In another study done on stress and its contribution to allergic diseases, the researchers found this:
The potential for adverse impact of maternal stress on immunity in a developing fetus and possible postnatal disease occurrence is concerning. Psychological maternal stress is increasingly considered a possible perinatal programming agent. Perinatal programming occurs when characteristics of the in utero environment, independent of genetic susceptibility, influence fetal development to permanently organize or imprint physiological systems. Intrauterine stress hormone levels (both maternal and fetal) are thought to rise with prenatal maternal stress. Since fetal immunity initially is involved primarily in self-nonself programming to prevent future autoimmunity, such prenatal stress hormone exposure may alter natural immunoregulatory mechanisms such that the child has increased risk for developing various inflammatory diseases including allergy and asthma. Various animal and human studies have shown linkage between maternal stress and immune dysregulation in children.
Also, from Harvard University:
The brain is particularly responsive to experiences and environments during early development. External experiences spark signals between neurons, which respond by producing proteins. These gene regulatory proteins head to the nucleus of the neural cell, where they either attract or repel enzymes that can attach them to the genes. Positive experiences, such as exposure to rich learning opportunities, and negative influences, such as malnutrition or environmental toxins, can change the chemistry that encodes genes in brain cells — a change that can be temporary or permanent. This process is called epigenetic modification.
Illustration by Betsy Hayes. Credit: Center on the Developing Child.
So it’s pretty clear that stress can trigger our mast cell disease, even as early as in the womb. The question then is.. what do we do about it?
How do we manage our stress?
That’s the hard part. Modern life is stressful. This disease is stressful. Our best chance at combating it is to remove as many stressors from our lives as possible. Declutter. Downsize. Change jobs. Get rid of toxic people in our lives. Turn off the screens. Get out into nature more. Get a pet.

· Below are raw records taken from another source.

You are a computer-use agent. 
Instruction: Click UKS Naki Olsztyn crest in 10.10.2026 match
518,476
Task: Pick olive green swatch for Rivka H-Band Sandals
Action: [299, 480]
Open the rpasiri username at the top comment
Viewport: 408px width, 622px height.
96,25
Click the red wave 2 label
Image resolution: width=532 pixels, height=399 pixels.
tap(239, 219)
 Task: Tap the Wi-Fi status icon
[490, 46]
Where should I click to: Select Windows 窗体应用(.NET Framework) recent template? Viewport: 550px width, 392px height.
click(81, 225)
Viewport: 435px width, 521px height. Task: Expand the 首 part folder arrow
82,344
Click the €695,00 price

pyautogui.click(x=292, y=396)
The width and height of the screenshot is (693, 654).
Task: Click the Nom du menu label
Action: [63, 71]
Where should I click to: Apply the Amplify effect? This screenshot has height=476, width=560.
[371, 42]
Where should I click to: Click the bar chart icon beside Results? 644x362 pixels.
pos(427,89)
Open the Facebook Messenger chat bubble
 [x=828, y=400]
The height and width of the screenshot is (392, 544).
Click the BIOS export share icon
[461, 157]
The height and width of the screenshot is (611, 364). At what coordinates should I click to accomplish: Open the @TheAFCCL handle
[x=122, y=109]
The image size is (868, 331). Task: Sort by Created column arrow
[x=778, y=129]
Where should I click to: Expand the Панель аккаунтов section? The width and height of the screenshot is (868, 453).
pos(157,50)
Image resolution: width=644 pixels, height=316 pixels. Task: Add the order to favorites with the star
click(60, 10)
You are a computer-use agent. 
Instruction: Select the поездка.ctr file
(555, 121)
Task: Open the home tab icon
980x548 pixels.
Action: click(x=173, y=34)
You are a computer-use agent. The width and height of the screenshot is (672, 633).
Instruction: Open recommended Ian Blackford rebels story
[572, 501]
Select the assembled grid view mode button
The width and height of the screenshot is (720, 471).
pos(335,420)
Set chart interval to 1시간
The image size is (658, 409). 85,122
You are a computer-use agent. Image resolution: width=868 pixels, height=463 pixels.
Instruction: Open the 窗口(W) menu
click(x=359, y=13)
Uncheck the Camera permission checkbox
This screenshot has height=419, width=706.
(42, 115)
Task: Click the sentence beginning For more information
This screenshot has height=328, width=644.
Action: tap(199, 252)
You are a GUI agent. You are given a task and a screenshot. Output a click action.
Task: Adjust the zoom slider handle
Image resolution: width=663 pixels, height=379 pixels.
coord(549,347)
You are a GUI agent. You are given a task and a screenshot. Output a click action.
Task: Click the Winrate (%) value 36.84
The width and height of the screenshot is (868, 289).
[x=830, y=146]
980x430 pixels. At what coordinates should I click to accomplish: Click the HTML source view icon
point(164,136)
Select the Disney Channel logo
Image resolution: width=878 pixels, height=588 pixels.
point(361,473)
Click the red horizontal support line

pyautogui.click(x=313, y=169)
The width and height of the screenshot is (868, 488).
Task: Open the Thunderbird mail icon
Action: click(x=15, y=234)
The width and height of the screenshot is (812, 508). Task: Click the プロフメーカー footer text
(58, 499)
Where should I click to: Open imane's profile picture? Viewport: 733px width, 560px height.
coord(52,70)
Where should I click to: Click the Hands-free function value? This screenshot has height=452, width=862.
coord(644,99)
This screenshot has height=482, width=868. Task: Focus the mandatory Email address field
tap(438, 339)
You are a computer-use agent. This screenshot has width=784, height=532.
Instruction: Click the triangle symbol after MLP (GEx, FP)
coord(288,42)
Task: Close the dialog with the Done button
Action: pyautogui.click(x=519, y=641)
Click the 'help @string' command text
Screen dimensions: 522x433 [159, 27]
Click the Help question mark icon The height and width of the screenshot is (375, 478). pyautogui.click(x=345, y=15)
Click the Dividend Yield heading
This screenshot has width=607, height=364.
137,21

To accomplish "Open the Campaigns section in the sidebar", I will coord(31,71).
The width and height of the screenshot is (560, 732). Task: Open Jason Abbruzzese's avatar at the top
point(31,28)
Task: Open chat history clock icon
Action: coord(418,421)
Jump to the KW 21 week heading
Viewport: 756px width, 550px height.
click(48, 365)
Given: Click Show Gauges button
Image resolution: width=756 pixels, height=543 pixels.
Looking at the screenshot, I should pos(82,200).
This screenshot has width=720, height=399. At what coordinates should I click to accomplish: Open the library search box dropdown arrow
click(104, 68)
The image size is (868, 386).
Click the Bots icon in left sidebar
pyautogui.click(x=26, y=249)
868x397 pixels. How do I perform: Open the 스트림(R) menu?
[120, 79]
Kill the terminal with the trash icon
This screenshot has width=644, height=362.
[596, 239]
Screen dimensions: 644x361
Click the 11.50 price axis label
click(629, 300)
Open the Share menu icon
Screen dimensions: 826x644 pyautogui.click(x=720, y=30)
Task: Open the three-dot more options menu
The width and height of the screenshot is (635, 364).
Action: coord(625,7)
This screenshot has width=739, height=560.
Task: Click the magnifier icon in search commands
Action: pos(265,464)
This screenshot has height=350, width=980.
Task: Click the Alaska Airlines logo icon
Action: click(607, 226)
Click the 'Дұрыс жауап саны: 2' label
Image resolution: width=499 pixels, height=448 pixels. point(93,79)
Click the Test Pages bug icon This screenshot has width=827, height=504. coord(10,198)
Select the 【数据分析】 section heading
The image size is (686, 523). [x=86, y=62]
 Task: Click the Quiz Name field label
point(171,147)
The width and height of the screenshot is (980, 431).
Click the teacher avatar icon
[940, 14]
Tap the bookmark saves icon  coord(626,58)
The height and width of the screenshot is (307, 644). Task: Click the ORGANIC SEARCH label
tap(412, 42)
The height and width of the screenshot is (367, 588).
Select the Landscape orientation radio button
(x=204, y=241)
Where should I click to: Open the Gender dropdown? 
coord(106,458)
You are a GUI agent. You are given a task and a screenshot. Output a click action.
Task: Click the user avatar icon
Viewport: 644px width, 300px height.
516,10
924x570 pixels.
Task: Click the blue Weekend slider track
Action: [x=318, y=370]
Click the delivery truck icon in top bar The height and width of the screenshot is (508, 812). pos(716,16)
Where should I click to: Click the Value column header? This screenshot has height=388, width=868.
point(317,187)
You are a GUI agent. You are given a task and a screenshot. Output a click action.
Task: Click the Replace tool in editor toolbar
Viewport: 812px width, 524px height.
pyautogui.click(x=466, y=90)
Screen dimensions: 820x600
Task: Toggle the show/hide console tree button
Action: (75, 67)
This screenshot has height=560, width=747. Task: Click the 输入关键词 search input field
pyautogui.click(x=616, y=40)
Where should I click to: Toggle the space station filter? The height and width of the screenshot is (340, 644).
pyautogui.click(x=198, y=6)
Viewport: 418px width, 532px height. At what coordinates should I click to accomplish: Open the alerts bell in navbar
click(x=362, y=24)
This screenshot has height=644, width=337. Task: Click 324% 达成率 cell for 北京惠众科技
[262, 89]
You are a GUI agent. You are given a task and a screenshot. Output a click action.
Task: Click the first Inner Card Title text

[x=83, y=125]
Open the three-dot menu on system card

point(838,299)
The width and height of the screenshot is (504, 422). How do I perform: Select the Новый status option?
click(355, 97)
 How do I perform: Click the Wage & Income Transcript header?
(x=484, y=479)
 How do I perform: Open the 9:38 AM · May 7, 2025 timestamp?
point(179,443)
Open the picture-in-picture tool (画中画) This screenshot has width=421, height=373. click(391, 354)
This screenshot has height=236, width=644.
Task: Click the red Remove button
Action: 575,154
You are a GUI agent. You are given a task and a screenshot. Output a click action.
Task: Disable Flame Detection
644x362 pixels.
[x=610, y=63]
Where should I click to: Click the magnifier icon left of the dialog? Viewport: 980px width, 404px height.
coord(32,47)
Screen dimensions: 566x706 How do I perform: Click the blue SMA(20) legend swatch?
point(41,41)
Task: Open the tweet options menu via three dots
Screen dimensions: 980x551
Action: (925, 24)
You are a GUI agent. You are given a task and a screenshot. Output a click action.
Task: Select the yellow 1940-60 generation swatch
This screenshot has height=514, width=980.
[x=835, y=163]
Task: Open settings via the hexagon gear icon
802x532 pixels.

There are a few more methods experts say we should employ to fight stress both for ourselves and our unborn children:
- Psychological methods:
Relaxation therapy (music, art, meditation)
- Physiological methods:
Exercise (we tend to do better with anaerobic)
- Pharmacological methods:
Tricyclic and SSRI antidepressants (we have to be cautious with these but there are some, like Doxepin, which are recommended)
Anxiolytic drugs (benzodiazepines are approved mast cell medicines)
- Nutritional methods:
Omega 3’s (fatty acids)
Anti-oxidants (vitamin C & E, flavonoids, selenium)
Dark chocolate (in moderation)
For my own stress control, I practice EMDR at home. I play my flute and listen to relaxing music (like Jack Johnson). I spend as much time outside as possible, tending the chickens, gardening and playing with the pups. I use a white noise generator, I practice mindful thinking and yoga and I watch a lot of Bob Ross.
This is what works for me. Hopefully you can find what works for you.